Sean Cahill, vice president of lead developer Louis Dreyfus Property Group, declined to identify the investor until closing the deal sometime next spring with the District government and other parties: the Jewish Historical Society, Holy Rosary Italian Catholic Church and the estate of former Center Leg developer Conrad Monts.

“Ours is not offshore money,” Cahill said. “We have an equity backing that is significant.”

It has to be, given the economy, because “even if we brought 70 percent to the table, I don’t think we could get a loan for the other 30,” he said.

News of a likely equity investor, the conditional OK of the Federal Highway Administration and the D.C. Zoning Commission’s April approval of the application for a planned unit development suggests this two-decade-old project, which Louis Dreyfus is now terming “Return to L’Enfant,” is very real.

The idea of decking over Interstate 395 dates to 1989, when then-Mayor Marion Barry awarded rights to develop on top of the highway to Monts and his Washington Development Group. That deal ended in litigation and a healthy payout to Monts, who is now dead. Louis Dreyfus arrived in 2007 to resurrect the project.

“We are creating the last big block of office space in Northwest D.C. that has views of the Capitol and the [National] Mall, and we’re reconnecting downtown with the east end,” Cahill said. “We’re re-knitting the city.”

The agreement between the District and Louis Dreyfus — which spells out the development terms, the previously agreed-to payment in lieu of taxes and the fee simple purchase price for the air rights — is generally complete, the parties said, but it will not be made public until the closing.

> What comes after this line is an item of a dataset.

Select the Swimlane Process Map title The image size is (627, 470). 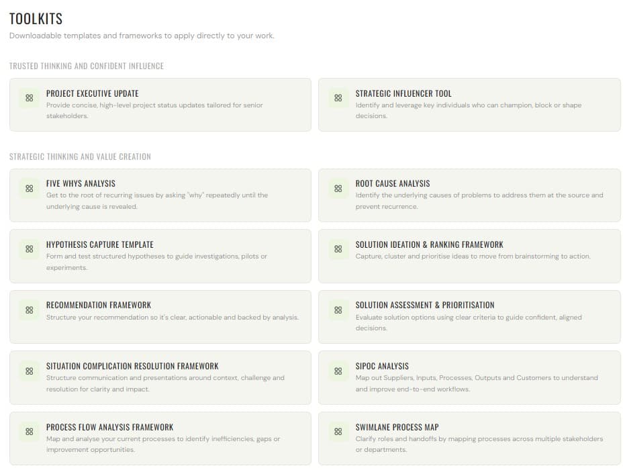397,427
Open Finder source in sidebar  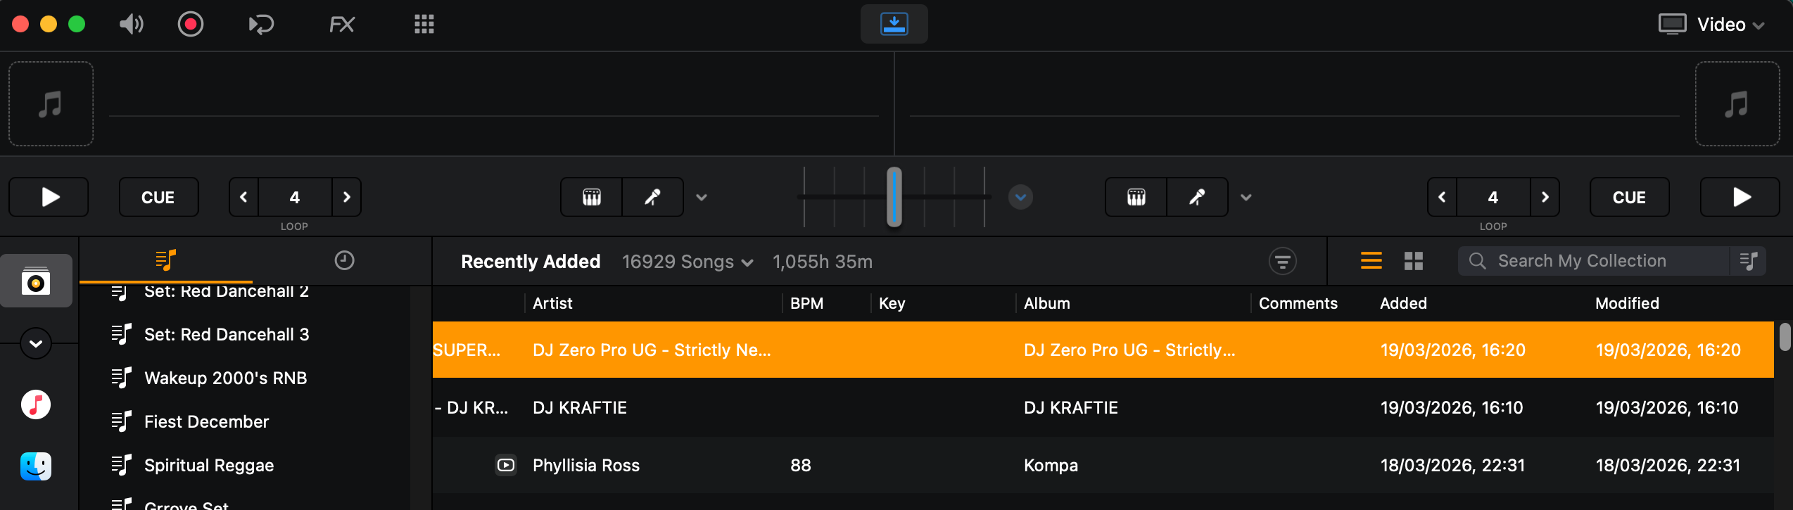[x=36, y=466]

The development site is bounded by Massachusetts Avenue and Second, Third and E streets NW, on both sides of the freeway, essentially three city blocks that today provide no economic or environmental benefit.

Some call the freeway the “scar downtown,” because it effectively cuts off one side of downtown’s eastern end from the other.

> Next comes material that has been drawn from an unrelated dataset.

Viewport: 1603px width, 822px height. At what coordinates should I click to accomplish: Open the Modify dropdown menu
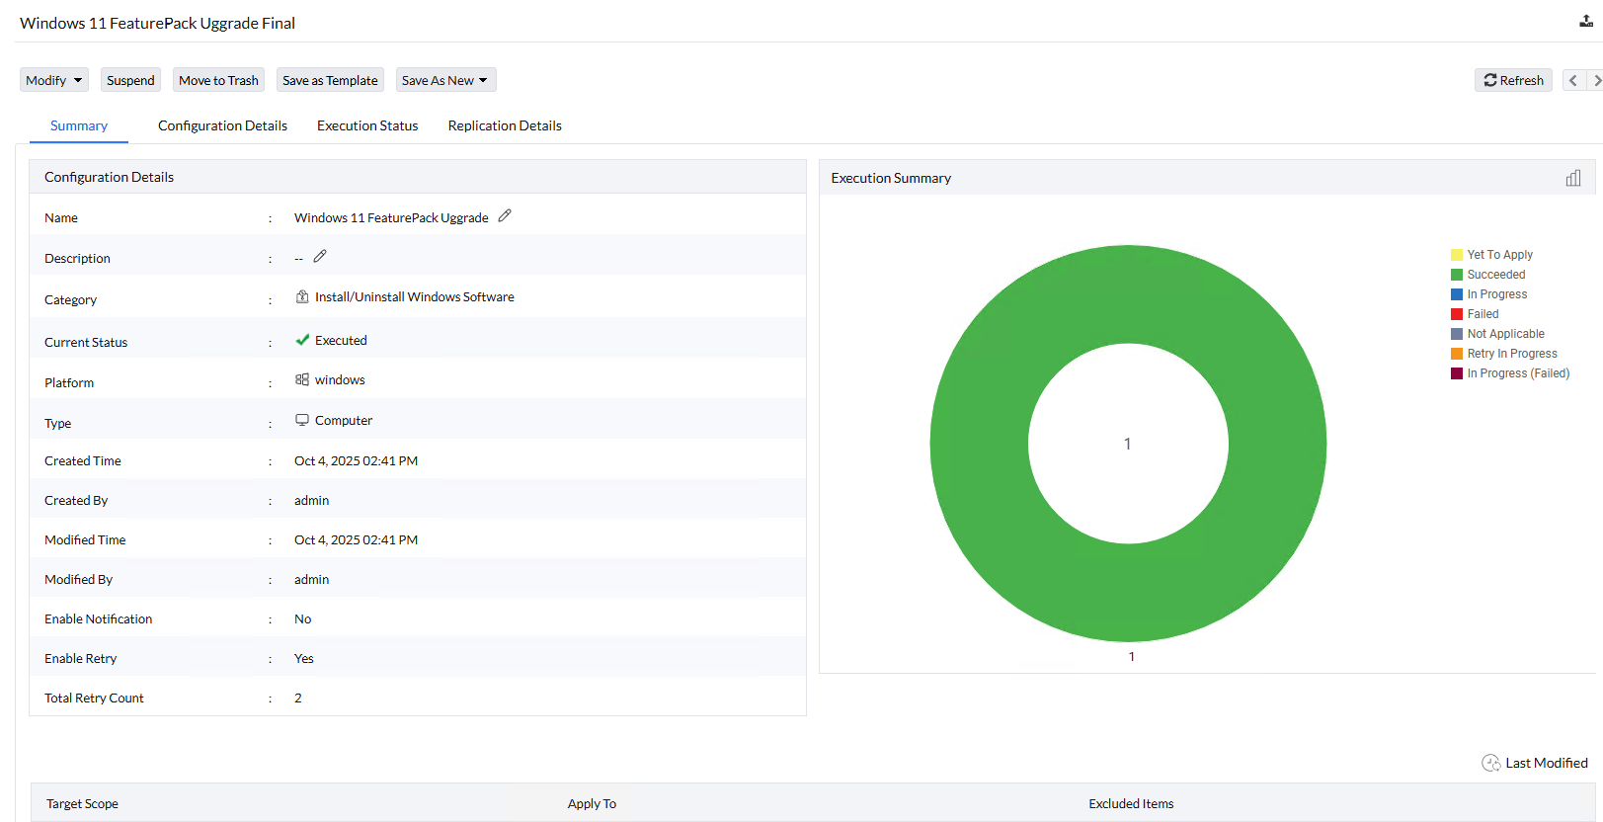[53, 80]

The air rights project will reconnect those parts with three decks and two bridges — taking F and G streets NW over the freeway. Three new overhead pads, built in phases in no more than five years, would cover a total developable area of 254,670 square feet.

Atop the deck, Louis Dreyfus plans 2.2 million square feet of predominantly office space, with some residential and retail offerings. Groundbreaking is expected in 2013, and the office buildings will be constructed simultaneously as each deck phase is completed.

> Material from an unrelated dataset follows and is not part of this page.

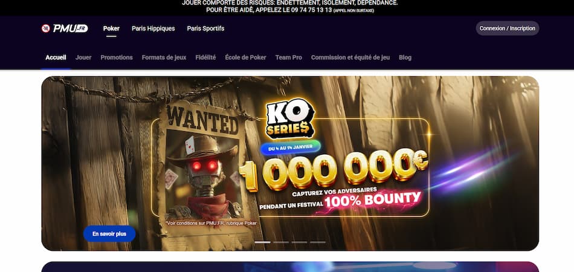The height and width of the screenshot is (272, 574).
Task: Visit the École de Poker section
Action: (x=246, y=57)
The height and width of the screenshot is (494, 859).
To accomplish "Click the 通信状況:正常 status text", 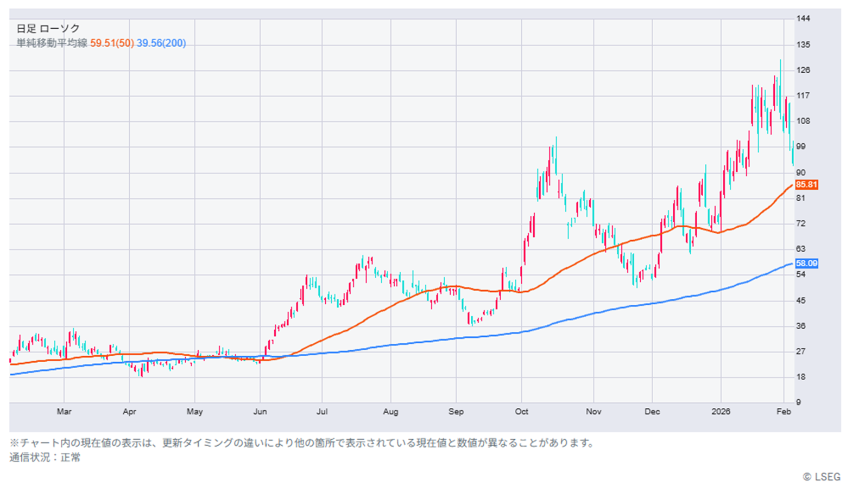I will pyautogui.click(x=45, y=458).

Louis Dreyfus plans to open a marketing center at its 1101 New York Ave. NW headquarters in the next month.

Little more than marketing can happen until the federally mandated National Environmental Policy Act review, or NEPA, is complete. The Federal Highway Administration’s NEPA review will examine air quality, noise, realigned roadways, traffic impacts, historic elements and visual characteristics.

The project will, after all, create a 1,100-foot tunnel, eliminate the Third Street entrance to I-395 and place millions of square feet of development atop a highway that carries upward of 85,000 vehicles a day.

The environmental assessment was publicly released Oct. 19, ahead of a Nov. 2 public meeting.

The project will be “extremely, extremely green,” Cahill said, perhaps “the most sustainable project in North America.”

The deck, he said, will be built for Platinum certification in the Leadership in Energy and Environmental Design program.

Co-generation power plants will feed “Return to L’Enfant” with heat and electricity, perhaps taking it off Pepco’s grid. The project will capture and recycle runoff and will take dirty air from the parking garages and loading docks, fire it up through an “eco-chimney” and purify it before sending it back into the atmosphere.

“Sustainability is very good business,” Cahill said.